Addressing a news conference to launch the Human Rights Watch (HRW) report on Sri Lanka, “Open Wounds and Mounting Dangers: Blocking Accountability for Grave Abuses in Sri Lanka”, Geneva Director of HRW John Fisher said the situation in Sri Lanka required a strong resolution to make sure there was justice and accountability for past crimes and to prevent a new conflict from emerging.

Mr. Fisher said a strong resolution would also serve as a deterrent to other human rights violators around the world, sending a message that they could not escape their responsibilities.

Referring to the new commission set up by President Gotabaya Rajapaksa to examine the evidence of other commissions as a “sham”, HRW’s Executive Director Ken Roth said “Consensus is not working. The government will only respond to pressure,” citing the recent report of the UN Office of the High Commissioner for Human Rights, which cited universal jurisdiction where officials could be charged for serious international crimes when they travelled to another country, travel bans and sanctions as some of the measures that could be imposed on the government.

Executive Director of the Centre for Policy Alternatives, Dr. Paikiasothy Saravanamuttu, also urged the core group to present a strong resolution, pointing out that the Rajapaksa regime saw kindness as weakness and had no interest moving ahead with human rights. On the contrary, the regime was consolidating themselves in power and relying on the military as its key domestic constituency, he said.

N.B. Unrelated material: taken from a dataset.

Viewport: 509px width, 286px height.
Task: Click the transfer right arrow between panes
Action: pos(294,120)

“Sri Lanka stands at the cusp where human rights are going to be discarded and there is a culture of impunity for past violations,” he said, adding that if Sri Lanka had dealt with these issues there would be no need for the international community’s involvement.

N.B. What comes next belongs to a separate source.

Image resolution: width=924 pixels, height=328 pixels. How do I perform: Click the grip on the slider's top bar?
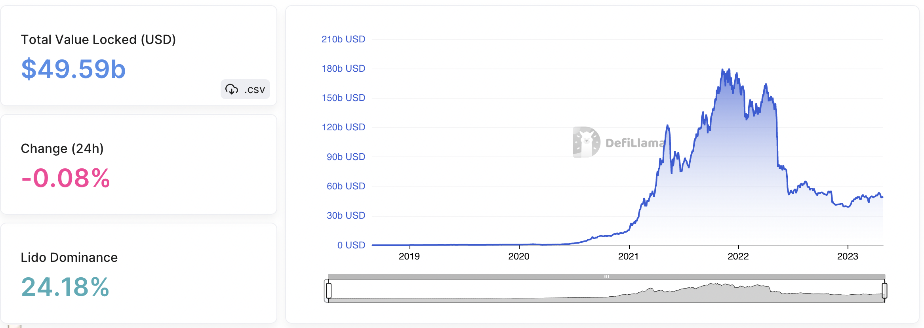coord(606,277)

South Asia Director of HRW, Meenakshi Ganguly, said HRW had documented crimes by both sides in the conflict. President Rajapaksa, who had been Defense Secretary at the end of the war in 2019, has defended military officers accused of war crimes and condemned any action to hold them accountable. In fact some of them had been appointed to posts within the government, she pointed out

Ms. Ganguly said that victims in Sri Lanka depended on the Geneva process to bring them justice, especially the families of the disappeared, because numerous commissions and other domestic mechanisms had failed to deliver. She said that leaders of the LTTE such as Karuna were not held accountable for their actions but were made allies of the Rajapaksa government.

“Gotabaya Rajapaksa, the defense secretary in the government led by his brother President Mahinda Rajapaksa between 2005 and 2015, had direct responsibility for the conduct of government forces, which committed numerous war crimes, including indiscriminate attacks, summary executions, and rape.

“Since being elected president in November 2019 he has appointed people implicated in war crimes and other serious violations to senior administration positions. He disavowed Sri Lanka’s obligations to promote truth, justice, and reparations under the Human Rights Council’s landmark 2015 resolution as an attack on the country’s “war heroes.” And he pardoned one of the very few soldiers ever convicted of abuses,” the HRW report said.

Answering a question about what would happen if Sri Lanka pulled out of the HRC, Mr. Fisher said the Council would continue with its mandate and put pressure on the government to face up to its responsibilities.

“If the government walks away it will be a great miscalculation and error in terms of international commitments. We are a member of international community and we can’t cherry pick what commitments we adhere to,” Dr. Saravanamuttu stressed.

Asked what people in Sri Lanka could do to help in the process, Dr. Saravanamuttu said it was important to collect evidence of crimes, archive it and keep it for future use, adding that the international community should not “drop the ball” when it came to keeping up the pressure on the government and maintaining human rights protection on international agenda.